Am nächsten Tag schauen wir uns noch ein Plateau, Huanshi Village an, von dem wir nach einer Runde, den Weg ins Tal zu Fuß beschreiten. Hier haben wir dann endlich wirklich Ruhe von anderen Menschen und können die beruhigenden Klänge des subtropischen Waldes genießen. Von der Stimmung her erinnert uns der Weg durch den dichten Wald mit den gepflasterten Pfaden sehr an das Handyspiel „Tempel Run“. Anschließend wandern wir den „Golden Whip Stream“ entlang durch die Landschaft. Anfangs war der Fluss noch mehr Kinderspielplatz, nach und nach wurde es aber ruhiger und auch wir nutzen die Gelegenheit eine kleine Runde kneippen zu gehen. Hier beweist Rene wieder, wieso er keine schönen Dinge (mit Magnetverschluss) haben sollte: Nach nur einem Tag fand Renes Geburtstagsarmband entlang des Golden Whip Streams seine letzte Bleibe. Das Tal ist auch bekannt für seine süßen Affen, die dort wild leben. Aber der Nationalpark weiß schon, was er tut und erlaubt eigentlich nicht das Füttern oder Nahekommen. Die Touristen hält das aber nicht ab, Selfies mit den Affen zu machen oder ihnen Essen zuzuwerfen. Aber ganz herzig sind sie schon.

  • Temple Run

Von oben dachten wir, die Säulen sind von unten mindestens genauso cool wie von oben, stimmt aber Renes Meinung nach nicht ganz. Es ist zwar beeindruckend vor einem mehrere hundert Meter hohen senkrechten Zapfen zu stehen, aber irgendwie fehlt die Übersicht bzw. das Gesamtbild und die meiste Zeit sieht man außer Bäumen nicht viel. Am Abend gibts noch das obligatorische „Location“-Eis und dann wechseln wir Hotel in die Stadt.
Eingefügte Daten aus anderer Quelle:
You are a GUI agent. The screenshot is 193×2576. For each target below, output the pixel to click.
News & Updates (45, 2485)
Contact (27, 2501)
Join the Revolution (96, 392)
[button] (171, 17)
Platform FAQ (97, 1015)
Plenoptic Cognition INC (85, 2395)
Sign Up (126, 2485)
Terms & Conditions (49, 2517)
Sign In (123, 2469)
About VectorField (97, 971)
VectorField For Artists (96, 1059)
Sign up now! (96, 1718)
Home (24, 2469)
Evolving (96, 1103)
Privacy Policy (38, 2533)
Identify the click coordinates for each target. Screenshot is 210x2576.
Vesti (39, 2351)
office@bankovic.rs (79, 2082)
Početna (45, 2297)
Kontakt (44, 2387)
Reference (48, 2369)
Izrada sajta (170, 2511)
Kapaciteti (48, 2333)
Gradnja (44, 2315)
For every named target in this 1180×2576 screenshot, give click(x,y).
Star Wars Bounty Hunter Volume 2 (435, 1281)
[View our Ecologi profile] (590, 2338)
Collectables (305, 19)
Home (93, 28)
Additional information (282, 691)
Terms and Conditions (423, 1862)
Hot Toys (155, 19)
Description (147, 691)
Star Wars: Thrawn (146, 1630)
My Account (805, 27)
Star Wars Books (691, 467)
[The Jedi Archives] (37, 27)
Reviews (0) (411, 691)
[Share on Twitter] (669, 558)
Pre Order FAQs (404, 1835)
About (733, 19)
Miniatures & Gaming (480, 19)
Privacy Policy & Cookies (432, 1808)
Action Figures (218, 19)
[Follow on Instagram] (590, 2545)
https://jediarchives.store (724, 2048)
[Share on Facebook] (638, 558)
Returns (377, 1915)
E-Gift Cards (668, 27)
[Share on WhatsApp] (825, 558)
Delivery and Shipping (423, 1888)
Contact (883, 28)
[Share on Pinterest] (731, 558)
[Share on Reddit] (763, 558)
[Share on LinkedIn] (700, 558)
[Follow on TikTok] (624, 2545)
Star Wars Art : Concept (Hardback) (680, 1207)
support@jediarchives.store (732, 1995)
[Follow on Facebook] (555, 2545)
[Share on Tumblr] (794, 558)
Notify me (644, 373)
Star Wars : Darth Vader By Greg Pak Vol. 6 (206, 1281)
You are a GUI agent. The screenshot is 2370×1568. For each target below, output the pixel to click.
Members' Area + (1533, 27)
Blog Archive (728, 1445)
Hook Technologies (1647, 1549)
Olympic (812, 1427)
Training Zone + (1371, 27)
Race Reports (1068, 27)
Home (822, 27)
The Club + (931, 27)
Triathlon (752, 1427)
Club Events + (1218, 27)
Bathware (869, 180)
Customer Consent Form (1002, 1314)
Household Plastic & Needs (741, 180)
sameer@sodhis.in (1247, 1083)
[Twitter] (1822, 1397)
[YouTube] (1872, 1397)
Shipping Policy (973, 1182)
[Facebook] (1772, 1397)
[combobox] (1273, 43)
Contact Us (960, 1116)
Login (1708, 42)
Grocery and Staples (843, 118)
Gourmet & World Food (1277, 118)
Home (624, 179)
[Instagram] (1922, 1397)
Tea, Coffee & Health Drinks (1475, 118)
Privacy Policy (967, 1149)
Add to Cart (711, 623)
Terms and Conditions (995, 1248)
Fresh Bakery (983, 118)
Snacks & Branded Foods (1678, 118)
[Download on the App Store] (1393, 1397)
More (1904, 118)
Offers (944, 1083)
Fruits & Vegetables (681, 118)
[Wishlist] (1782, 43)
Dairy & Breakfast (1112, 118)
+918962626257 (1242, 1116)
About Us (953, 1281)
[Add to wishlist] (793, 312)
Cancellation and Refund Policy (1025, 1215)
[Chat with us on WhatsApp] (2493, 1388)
Am nächsten Tag gehts für uns zum Stairway to Heaven bzw. Tianmen Mountain. Das ist ein ca. 130 Meter hohes Fenster durch den Berg. In Richtung des Fensters wurde von einer Seite eine Treppe gebaut, sodass es von unten aussieht, als würde die Treppe zum Tor des Himmels führen. Ist schon ganz cool anzusehen und auch die Gondelfahrten (wieder Doppelmayr) sind Teil des Erlebnisses. Nachdem wir es aufgrund des durchwachsenen Nebels vorerst hinauszögern, nehmen wir die 45° Treppe, die auch schon Teil vieler Stunts (zum Beispiel Range Rover, Downhill, Freerunnning, Wingsuite-WM, Red-Bull-Stuff…) war, in Angriff. In den Himmel kamen wir zwar nicht, aber mit 7 echt langen Rolltreppen gelangen wir von der Höhle aus bis zum höchsten Plateau der Provinz. Dort genießen wir die Aussicht und spazieren über Glasswalks die Runde entlang der Kante des Plateaus.

Zurück geht es leider im Dunkeln mit einer 7.5 km langen Gondel und im Anschluss wieder recht schnell ins Bett, denn am nächsten Tag in der Früh geht es schon weiter mit dem Zug in Richtung unseres nächsten Zieles.